Opinión Nacional

Notas sobre el Proteccionismo Cultural

El pasado mes la Asamblea Nacional venezolana consagró una ley que establece lo siguiente: la mitad de la música que se transmite en las estaciones de radio nacionales debe ser venezolana. De esa mitad, el 25% debe ser “tradicional”; es decir, música donde se reconozca la “presencia de valores venezolanos tradicionales.” Como resultado de la ley, arpas, cuatros y maracas –en canciones viejas y modernas- ahora truenan a lo largo de las emisoras de radio del país, expuestas a un pintoresco cotejo con la canciones de pop, hip-hop, rap y rock americanos.

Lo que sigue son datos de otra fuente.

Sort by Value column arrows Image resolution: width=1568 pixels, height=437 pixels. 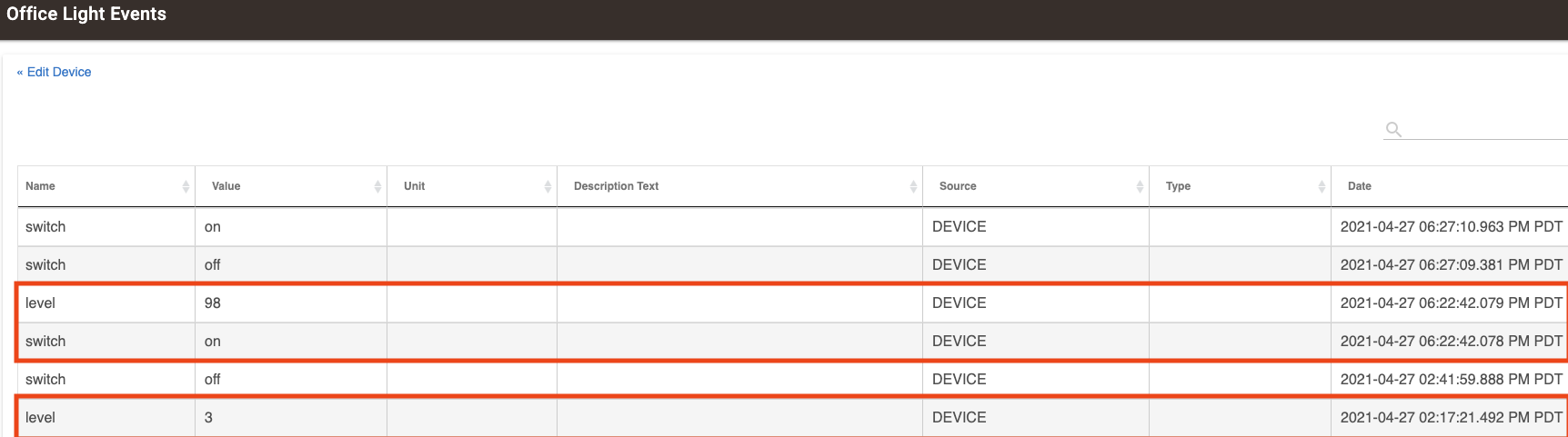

No es dificil notar el temor que transparece por entre cada línea de la ley, sobretodo si ella se ve en el contexto de otras acciones y declaraciones del presidente Chávez y sus seguidores -el rabioso discurso anti-americano, las arengas contra la globalización, el exaltado patriotismo, etc. Tampoco es dificil juntar las piezas del rompecabezas para descifrar el razonamiento que la empuja: hay que defender los “valores tradicionales venezolanos” de la globalización, o mejor dicho, de esa burda americanización que amenaza con infligir daños irreparables a la cultura nacional. El gobierno de la República Bolivariana de Venezuela está en la obligación de resguardar y promover las tradiciones, costumbres, mitologías, patrones de comportamiento, que conforman la identidad cultural del país.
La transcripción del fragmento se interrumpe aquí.